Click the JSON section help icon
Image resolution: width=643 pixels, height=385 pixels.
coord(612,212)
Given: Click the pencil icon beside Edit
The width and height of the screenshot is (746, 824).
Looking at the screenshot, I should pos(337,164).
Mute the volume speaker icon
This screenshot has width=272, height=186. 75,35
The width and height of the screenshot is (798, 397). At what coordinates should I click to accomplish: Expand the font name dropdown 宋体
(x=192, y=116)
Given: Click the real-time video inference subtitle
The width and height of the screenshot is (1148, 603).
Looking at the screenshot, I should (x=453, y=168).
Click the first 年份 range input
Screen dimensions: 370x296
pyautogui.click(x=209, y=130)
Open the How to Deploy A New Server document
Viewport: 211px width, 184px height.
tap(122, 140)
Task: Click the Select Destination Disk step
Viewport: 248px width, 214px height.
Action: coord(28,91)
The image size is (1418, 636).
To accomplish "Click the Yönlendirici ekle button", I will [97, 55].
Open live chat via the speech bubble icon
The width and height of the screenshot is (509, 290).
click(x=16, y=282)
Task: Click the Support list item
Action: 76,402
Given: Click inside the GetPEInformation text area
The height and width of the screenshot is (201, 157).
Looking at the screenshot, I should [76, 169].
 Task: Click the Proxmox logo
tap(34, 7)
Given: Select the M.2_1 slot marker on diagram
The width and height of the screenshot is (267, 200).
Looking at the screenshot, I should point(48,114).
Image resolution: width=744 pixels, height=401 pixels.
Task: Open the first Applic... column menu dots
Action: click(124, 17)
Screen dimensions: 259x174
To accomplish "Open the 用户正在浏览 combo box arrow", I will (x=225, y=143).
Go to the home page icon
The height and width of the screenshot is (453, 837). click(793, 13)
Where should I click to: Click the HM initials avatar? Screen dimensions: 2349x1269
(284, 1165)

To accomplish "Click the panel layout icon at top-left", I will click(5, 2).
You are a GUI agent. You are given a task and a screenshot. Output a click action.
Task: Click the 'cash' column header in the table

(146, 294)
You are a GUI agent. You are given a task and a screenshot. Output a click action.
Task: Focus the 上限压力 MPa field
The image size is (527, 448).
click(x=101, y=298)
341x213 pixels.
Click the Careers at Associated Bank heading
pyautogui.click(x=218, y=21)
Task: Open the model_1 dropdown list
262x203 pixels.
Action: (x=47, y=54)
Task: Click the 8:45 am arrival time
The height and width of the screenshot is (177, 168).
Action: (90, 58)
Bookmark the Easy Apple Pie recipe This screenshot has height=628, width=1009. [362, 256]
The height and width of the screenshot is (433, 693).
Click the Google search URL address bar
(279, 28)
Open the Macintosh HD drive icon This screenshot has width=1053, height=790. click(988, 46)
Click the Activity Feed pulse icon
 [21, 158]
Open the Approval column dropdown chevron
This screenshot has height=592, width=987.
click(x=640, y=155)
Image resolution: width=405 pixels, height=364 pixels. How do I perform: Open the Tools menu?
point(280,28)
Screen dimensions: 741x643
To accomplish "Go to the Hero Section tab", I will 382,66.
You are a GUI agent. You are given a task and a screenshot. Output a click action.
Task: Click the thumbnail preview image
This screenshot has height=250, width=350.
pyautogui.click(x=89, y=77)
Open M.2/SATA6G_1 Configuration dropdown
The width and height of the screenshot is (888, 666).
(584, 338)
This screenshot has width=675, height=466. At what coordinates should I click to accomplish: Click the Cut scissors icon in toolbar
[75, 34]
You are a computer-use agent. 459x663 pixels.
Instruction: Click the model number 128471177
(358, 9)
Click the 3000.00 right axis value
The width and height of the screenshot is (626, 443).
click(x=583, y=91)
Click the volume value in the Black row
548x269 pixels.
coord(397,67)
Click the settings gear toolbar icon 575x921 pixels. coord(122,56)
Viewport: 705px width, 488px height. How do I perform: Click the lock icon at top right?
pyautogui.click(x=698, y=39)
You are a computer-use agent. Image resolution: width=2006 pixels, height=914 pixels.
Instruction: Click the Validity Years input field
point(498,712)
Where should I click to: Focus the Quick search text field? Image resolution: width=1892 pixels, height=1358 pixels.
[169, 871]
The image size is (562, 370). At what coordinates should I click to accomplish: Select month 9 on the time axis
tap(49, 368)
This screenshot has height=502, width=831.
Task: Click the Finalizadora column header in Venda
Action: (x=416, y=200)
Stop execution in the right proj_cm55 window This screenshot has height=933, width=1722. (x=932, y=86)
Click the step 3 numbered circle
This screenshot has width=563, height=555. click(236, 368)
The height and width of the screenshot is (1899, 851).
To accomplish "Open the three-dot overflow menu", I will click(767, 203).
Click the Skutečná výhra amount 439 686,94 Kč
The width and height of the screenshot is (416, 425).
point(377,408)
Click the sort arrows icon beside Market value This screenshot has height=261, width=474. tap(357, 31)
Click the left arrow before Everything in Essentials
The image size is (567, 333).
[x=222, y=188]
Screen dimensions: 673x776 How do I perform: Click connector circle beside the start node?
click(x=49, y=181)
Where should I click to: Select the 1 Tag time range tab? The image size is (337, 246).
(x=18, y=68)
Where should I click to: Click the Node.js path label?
+++
The answer must be every line from the records above that contains "computer".

You are a computer-use agent. 459x663 pixels.
You are a computer-use agent. Image resolution: width=2006 pixels, height=914 pixels.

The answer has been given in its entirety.